Sunday 13 May 2012

Final Update - Medieval Village/Avela

Everything is now complete, with everything being final rendered  and light mapped. Which took many hours! Everything had be light mapped several times before I could obtain the optimised results. 

First - light mapping took 9 and a half hours, where a blue screen appeared resulting in a failed attempt.

Second try - Started light mapping at 9:30pm, checked it in the morning at 9am and it had completed however nothing had changed!

Third try - Set everything the light mapping quality to low but kept the same settings and took 4 hours but the game proved too laggy to really play through nicely.

Forth try - took only 12 minutes once all settings were lowered to their minimum where the game could play much better but didn't look very good at all compared to before

Fifth try, settings improved, contrast between shadows increased to make up for the reduction in Ambient Occlusion as this proved too much for the game making it lag a lot. Brightness for the skylight was slightly increased to show the difference between the light and shadows much clearer. Turned out well, but due to the low quality settings, it still didn't look good enough at all. All shadows were very jaggy, hard and unrealistic. This render took 20 minutes.

Final render - Settings were kept the same, but this render took a lot longer simply because it was rendered at high quality. Took an overall time of 2 hours - nothing compared to the first try!

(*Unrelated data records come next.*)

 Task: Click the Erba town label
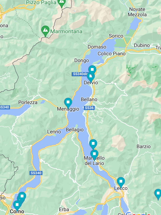click(64, 209)
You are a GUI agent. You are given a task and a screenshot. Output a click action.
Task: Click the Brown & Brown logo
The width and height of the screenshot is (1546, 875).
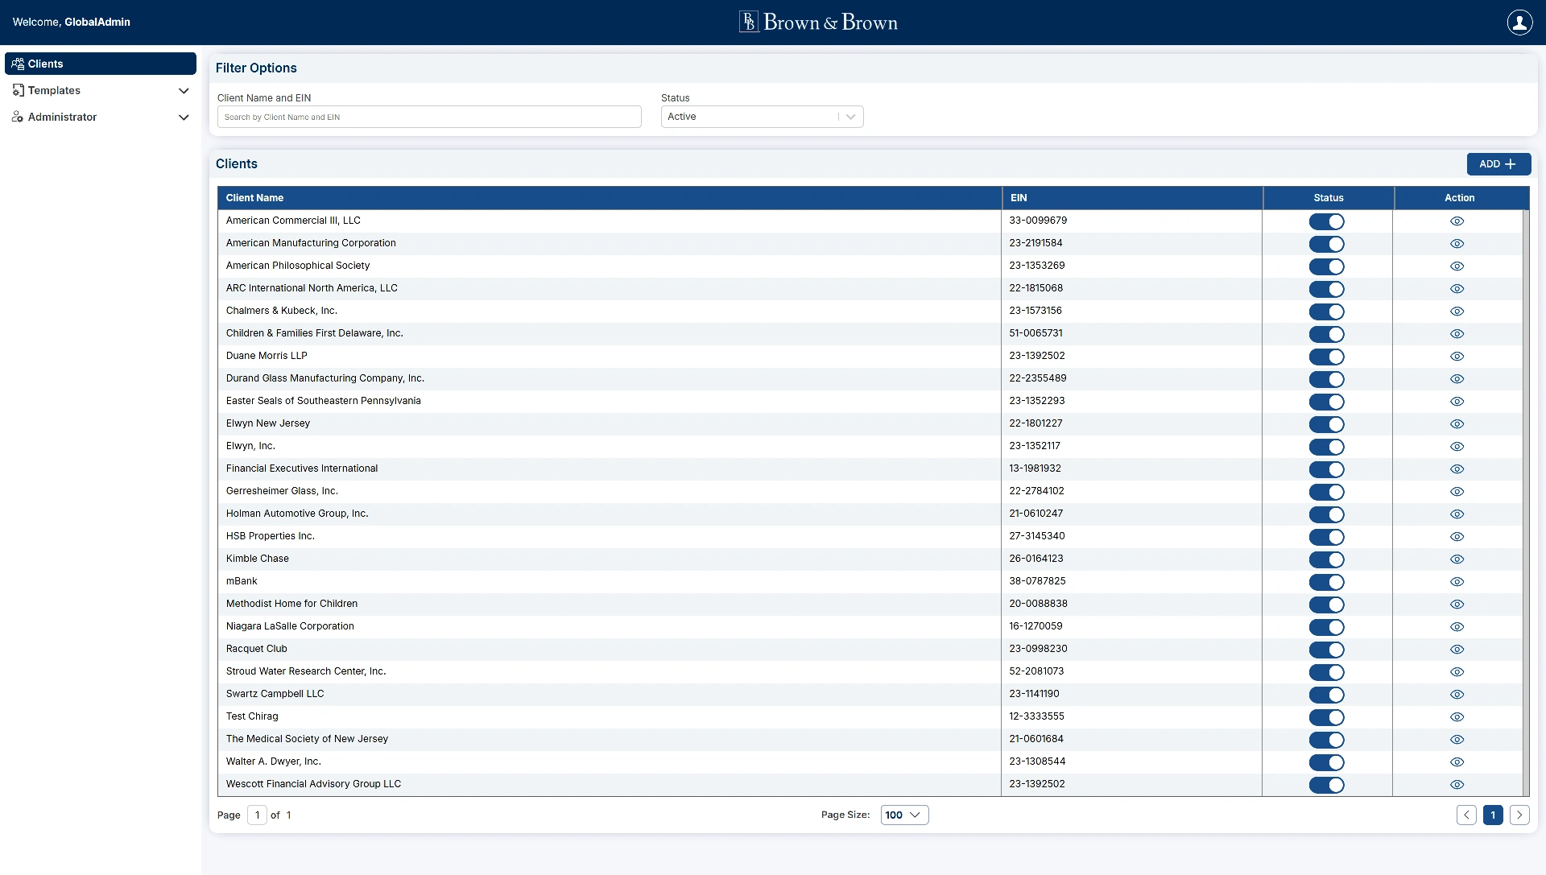[818, 22]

I think I set the settings way too high which is why the blue screen occurred the first time - it was simply too much for the computer to handle. (and its a very high spec PC.) The settings I set where based on what other people had used in many different tutorials I had been looking at.

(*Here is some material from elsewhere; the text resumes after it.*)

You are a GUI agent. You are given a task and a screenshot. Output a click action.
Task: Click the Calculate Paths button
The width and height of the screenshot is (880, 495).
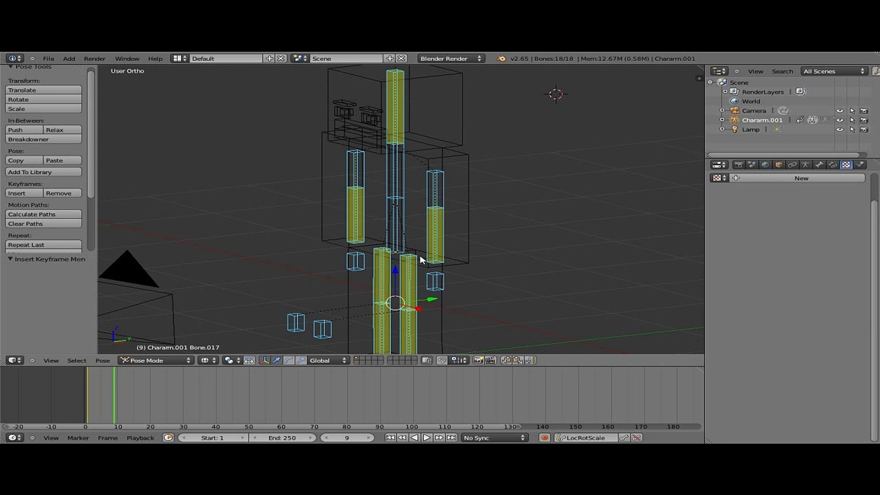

The final version can be seen below, some with low quality, to compare against the high quality.

Low Quality - High Settings: Gives deep shadows but less difference between light and shadow.

High Quality - Mid Settings: More contrast, less shadow but smoother and blended.

Another example of the changes in lighting.

Again, the light is much more visible from the sun, giving a more realistic feel to the scene.
This is where you can begin to see a big difference between low and high quality settings

As you can see, the quality is much better, with blended shadows, and they aren't jagged.

One last example - showing more light, quality and contrast.

And the huge decrease in Ambient Occlusion - doesn't look quite as good, but plays 10x better.
Remaining screen shots for the rest of the scene:





Everything turned out really well with my scene, and I'm really happy with the results considering that I knew very little on lighting at the beginning of this project. I did encounter one slight problem when it came to lighting however, and no matter what I tried, I could not resolve the problem and don't really understand why it appeared incorrectly.

Low Quality - High Settings: The shadows on the fruit look all right here.

High Quality - Mid Settings: But here, strange things start to happen with the high quality settings. 
Due to the long light mapping times, trying to fix this can take a very long time, especially when not knowing what the actual problem is. This problem I know is not affected by the textured map from 3ds Max as it has a simple Spherical mesh.